Three times the supremely talented Ungar claimed the WSOP (1980, 81, 97) but each time he blew his substantial winnings on drugs and ended up paying the ultimate price.
After close friend and fellow poker player Billy Baxter bailed Ungar out several times and even paid his entry fee into the 1997 WSOP which he ended up winning with an Ace, four to scoop a jackpot of $1 million.
Unfortunately, Ungar went back to his old habits and within months had once again blown the lot and ended up vanishing from the public eye.
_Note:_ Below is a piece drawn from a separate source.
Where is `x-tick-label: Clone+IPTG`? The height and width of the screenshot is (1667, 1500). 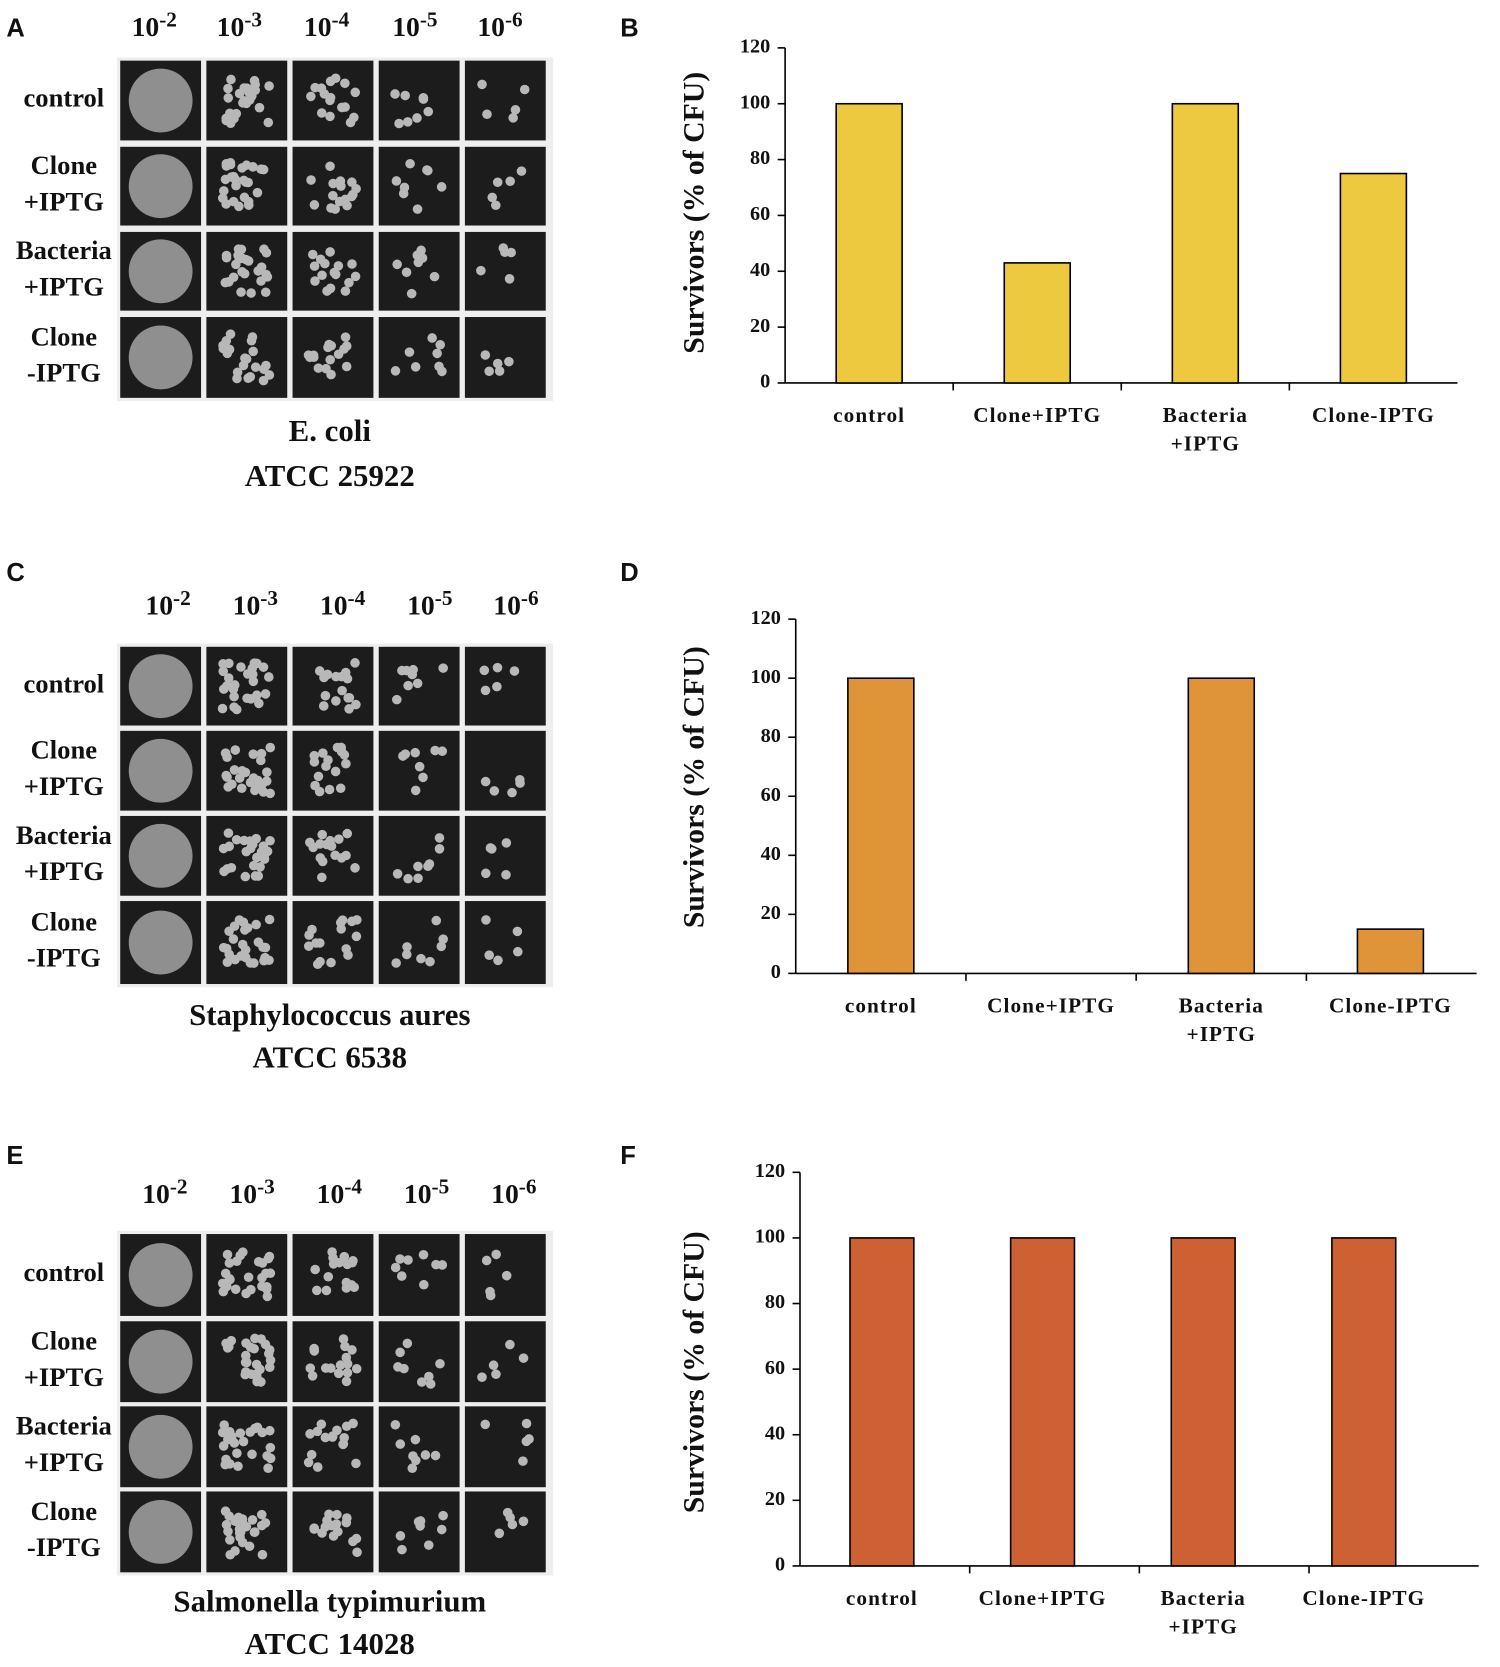 x-tick-label: Clone+IPTG is located at coordinates (1051, 1005).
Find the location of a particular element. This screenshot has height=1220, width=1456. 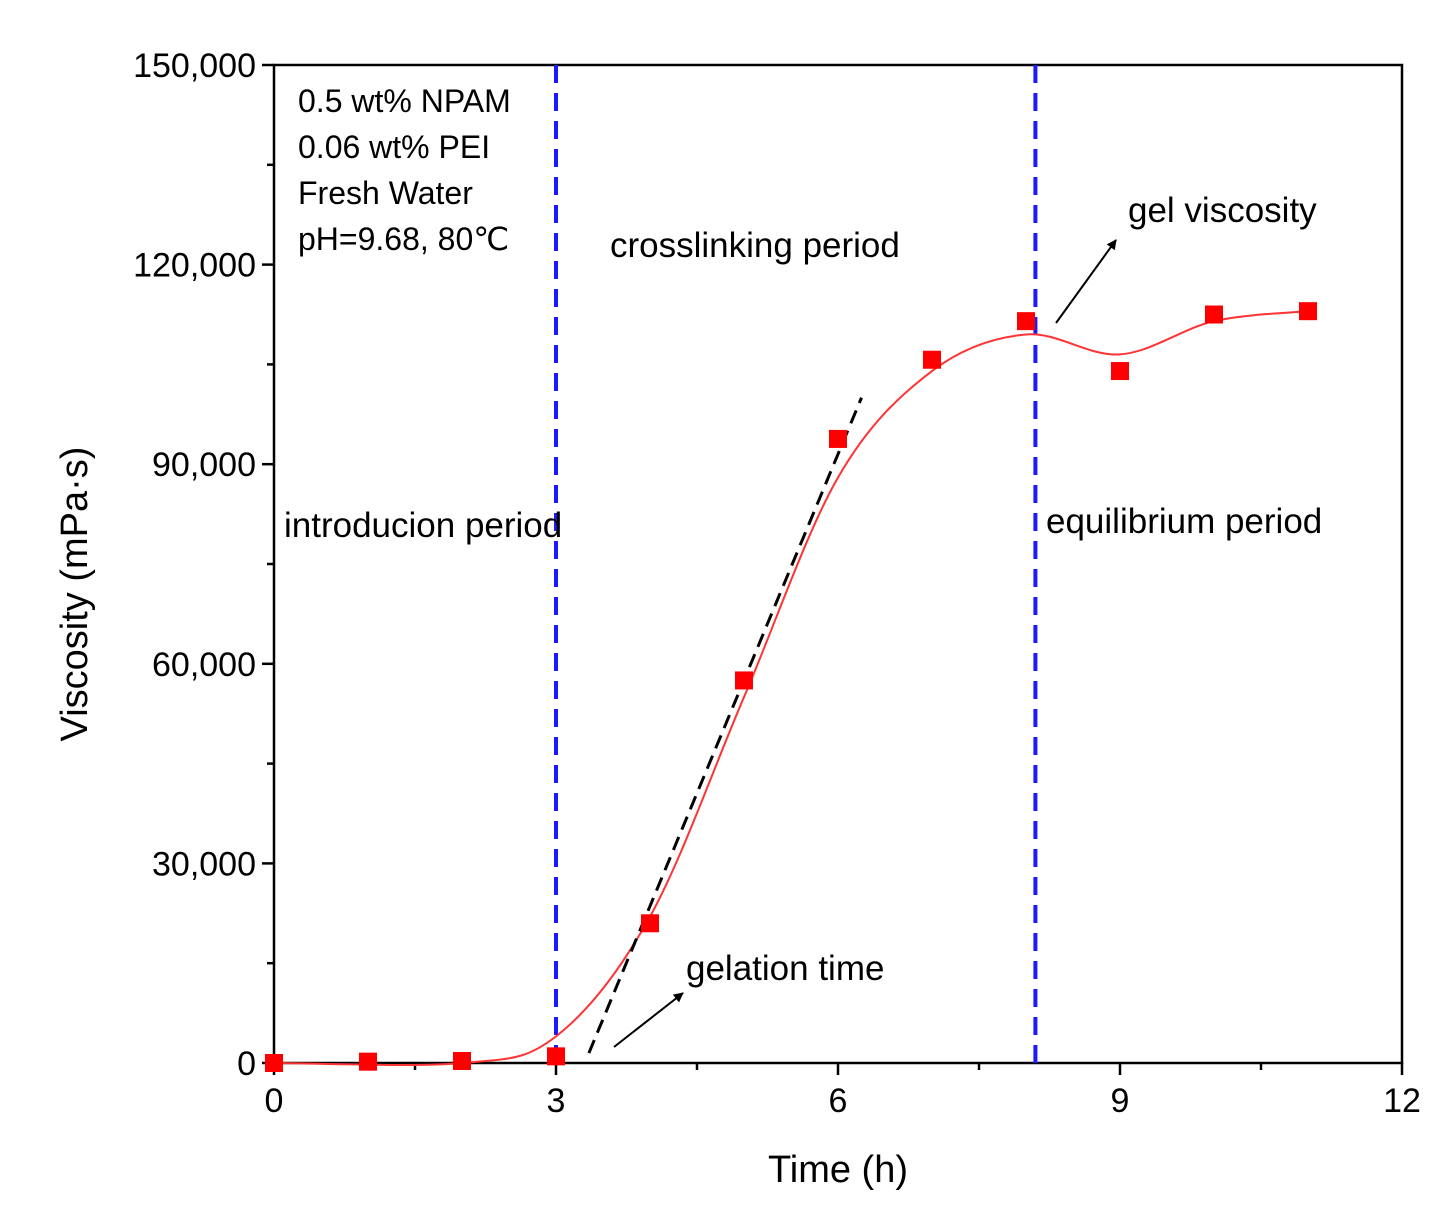

x-tick-label: 0 is located at coordinates (274, 1101).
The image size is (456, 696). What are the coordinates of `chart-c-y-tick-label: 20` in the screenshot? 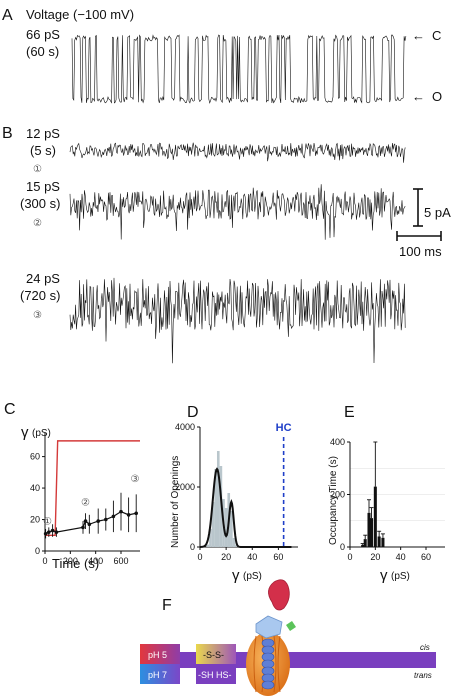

In November 1998 at the age of 45, Ungar checked into the Oasis Motel at the end of the Vegas strip and two days later was found lying dead on the bed with nothing but $800 of a $25,000 advance from Bob Stupak.
The Poker Brat
As mentioned above, Phil Hellmuth holds the most WSOP bracelets with fourteen but only claimed one main event title back in 1989.
Known as the Poker Brat for often falling out with his fellow pros at the table, it did not stop Hellmuth from having a remarkably successful career with tournament earnings reaching over $21 million.
Hellmuth also moved into the online sector helping create the software for online casino ultimatebet and also in 2004 launched a mobile app called ‘Texas Hold’em by Phil hellmuth’ with Oasys Mobile as well as having a number of books published.
Now, at the age of 53, Hellmuth recently conducted an interview with Pokernews.com saying he was trying to tackle the poker brat name whilst still playing on the Poker circuit today.